Release rate kinetics of corrosion inhibitor loaded halloysite nanotube-based anticorrosion coatings on magnesium alloy AZ91D

Halloysite nanotubes were used as nanocontainers to hold corrosion inhibitors such as Ce3+-Zr4+, 2-mercaptobenzothiazole and 8-hydroxyquinoline in their lumen. An acid assisted etching of the nanotubes was carried out with a view to increase the lumen diameter and thereby, increase the amount of loading of the corrosion inhibitor. The morphology of as-received and etched halloysite nanotubes was observed using TEM analysis. The loading of corrosion inhibitors was confirmed using SEM-EDS and BET analysis.

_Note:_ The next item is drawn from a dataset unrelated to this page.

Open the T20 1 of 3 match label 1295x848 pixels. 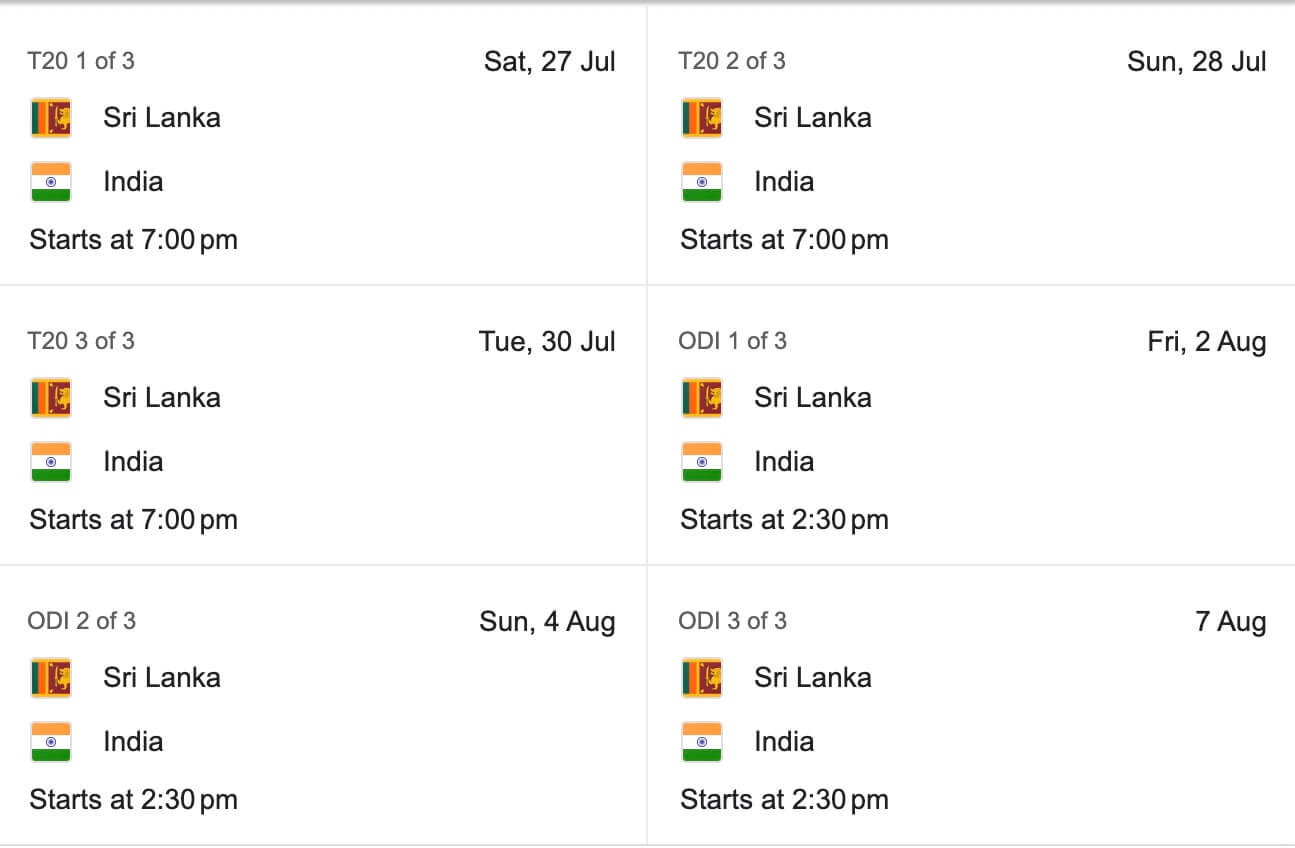pyautogui.click(x=81, y=61)
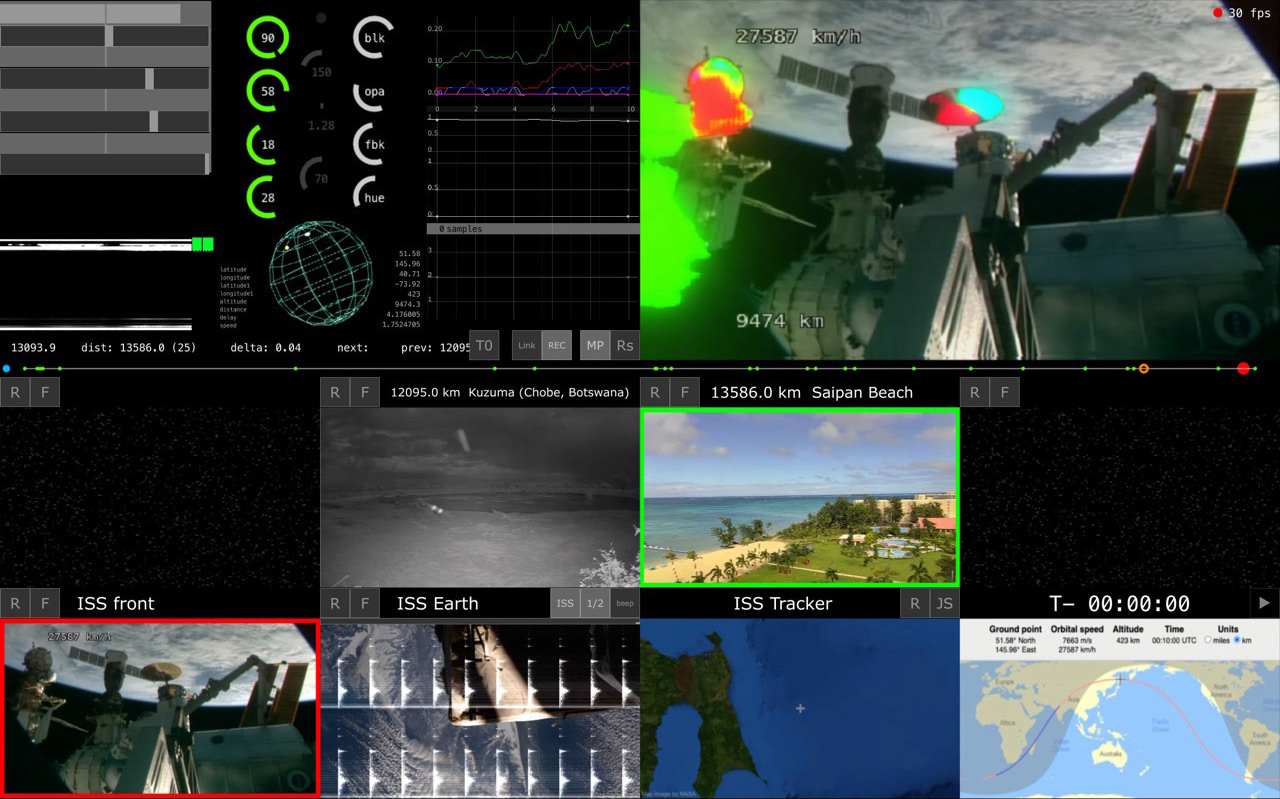
Task: Click the hue dial knob
Action: (x=373, y=198)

Polymeric microcapsules were used as capping agents for the ends of the loaded HNTs following which, they were dispersed into a hybrid sol-gel silica matrix. Dip coating method was used to generate coatings on AZ91D substrates followed by heat treatment at 130 degrees C for 1 h. The release rate kinetics of corrosion inhibitors from as-received and etched nanotubes was investigated in buffer solutions of 3.5 wt% NaCl at different pH. The release mechanism of corrosion inhibitors from the HNT lumen was validated using various semi-empirical models. Coatings were also evaluated for their corrosion protection ability using electrochemical techniques after exposure to 3.5 wt% NaCl solution for 120 h. Coatings generated using Ce3+-Zr4+ loaded into as-received halloysite nanotubes have shown more effective corrosion protection when compared to other corrosion inhibitors after 120 h exposure to the corrosive medium. (C) 2020 Published by Elsevier B.V. on behalf of Chongqing University.

Automated summary

Halloysite nanotubes were used as nanocontainers to hold corrosion inhibitors, and acid assisted etching was carried out to increase the loading of the inhibitors. The release kinetics and mechanisms of the corrosion inhibitors were investigated, with Ce3+-Zr4+ loaded coatings showing more effective corrosion protection compared to other inhibitors. The study demonstrates the potential of utilizing halloysite nanotubes for improving corrosion resistance in metal coatings.